(Text segment):
=== Begin Enclosure ===

4/27/2024
Today from Hiiraan Online:  _
advertisements
Kenya Announces 100-Day Plan to Curb Crime Amid Murder Surge


Interior Secretary Joseph Ole Lenku said last year that refugees abused Kenya’s hospitality and use the country as a haven to plan and carry out terrorist attacks.



By Charles Wachira
Friday, February 14, 2014

advertisements
Kenya’s Interior Ministry promised to crack down on street crime, ethnic violence and the threat of attacks by al-Qaeda-linked militants that led foreign governments to issue travel warnings.

The government set a 100-day deadline from Feb. 10 to implement measures ranging from boosting counter-terrorism practices to cracking down on cattle rustling, according to the “100 Days Rapid Results Initiative on Fighting Crime Wave in Kenya” published by the ministry this week. The report didn’t detail the cost or the sources of financing for the program.

While the total number of criminal cases reported to the police fell 8 percent between January and November 2013, from a year earlier, violent offenses including murder, robbery and rape surged between 11 percent and 22 percent. The proliferation of small arms, income inequality and high unemployment fuel criminality in Kenya, according to the police.

At least 67 people died in September when al-Qaeda-linked militants used guns and grenades to attack a shopping mall in Kenya’s capital, Nairobi, leading governments including the U.S. to warn travelers to exercise caution in the country.

Kenyan security agencies are viewed by the public as “ineffective and corrupt and impunity was a problem,” heightening insecurity in the East African nation, according to a statement on the U.S. State Department’s website. An overhaul of the police services that is under way seeks to curb abuses and establish greater accountability, according to the report.

Security Gaps

Rising insecurity over the past few months may be the result of criminals exploiting security gaps as authorities devote most of their energy and resources to combating “terrorism,” said Mohamed El Kassas, chief executive officer of Integrated Fire & Safety Solutions Ltd., a security company.

El Kassas said he escaped an attempted car-jacking on a busy highway in the capital, Nairobi, last month as he was driving his wife, children and another family to dinner.

=== End Enclosure ===

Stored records
=== Begin Enclosure ===

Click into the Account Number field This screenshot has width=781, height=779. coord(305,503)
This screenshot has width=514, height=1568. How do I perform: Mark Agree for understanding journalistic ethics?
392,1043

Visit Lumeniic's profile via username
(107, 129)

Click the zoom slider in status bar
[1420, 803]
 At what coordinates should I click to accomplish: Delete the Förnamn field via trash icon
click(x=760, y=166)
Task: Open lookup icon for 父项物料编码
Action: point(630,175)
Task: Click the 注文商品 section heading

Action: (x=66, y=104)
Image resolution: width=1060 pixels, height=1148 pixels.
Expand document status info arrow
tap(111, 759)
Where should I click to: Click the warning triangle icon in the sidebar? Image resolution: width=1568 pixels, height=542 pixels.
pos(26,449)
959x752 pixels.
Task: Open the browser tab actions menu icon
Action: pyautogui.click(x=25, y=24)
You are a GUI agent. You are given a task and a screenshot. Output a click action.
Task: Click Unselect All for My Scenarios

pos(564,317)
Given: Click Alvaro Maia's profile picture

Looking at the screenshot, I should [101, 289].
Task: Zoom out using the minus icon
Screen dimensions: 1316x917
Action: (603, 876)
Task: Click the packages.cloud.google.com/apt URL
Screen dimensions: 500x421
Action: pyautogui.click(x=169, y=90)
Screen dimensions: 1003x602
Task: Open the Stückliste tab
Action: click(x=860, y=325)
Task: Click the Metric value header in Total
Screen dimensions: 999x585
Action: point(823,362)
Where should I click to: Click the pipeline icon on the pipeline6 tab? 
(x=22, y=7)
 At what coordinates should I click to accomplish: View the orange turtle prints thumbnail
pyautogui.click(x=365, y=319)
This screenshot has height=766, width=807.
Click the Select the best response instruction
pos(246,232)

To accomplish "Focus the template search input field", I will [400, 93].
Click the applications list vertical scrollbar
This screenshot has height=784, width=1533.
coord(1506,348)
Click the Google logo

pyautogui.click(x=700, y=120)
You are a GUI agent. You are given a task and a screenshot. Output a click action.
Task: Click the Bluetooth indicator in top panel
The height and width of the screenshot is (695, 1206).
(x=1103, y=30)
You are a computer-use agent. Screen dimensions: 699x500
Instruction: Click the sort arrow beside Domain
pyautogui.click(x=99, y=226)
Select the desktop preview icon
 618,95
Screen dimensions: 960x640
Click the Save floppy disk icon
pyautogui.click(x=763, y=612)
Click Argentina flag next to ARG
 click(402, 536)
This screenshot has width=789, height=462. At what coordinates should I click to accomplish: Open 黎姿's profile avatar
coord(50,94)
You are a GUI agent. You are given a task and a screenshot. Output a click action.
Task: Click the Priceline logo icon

=== End Enclosure ===

(Task brief): Reproduce the part of the Kenya crime article that begins at the words "Rising insecurity over" and stops after the words "a security company.". The data has no connection to the article about Kenya's crime plan.

(Result of this exercise):
Rising insecurity over the past few months may be the result of criminals exploiting security gaps as authorities devote most of their energy and resources to combating “terrorism,” said Mohamed El Kassas, chief executive officer of Integrated Fire & Safety Solutions Ltd., a security company.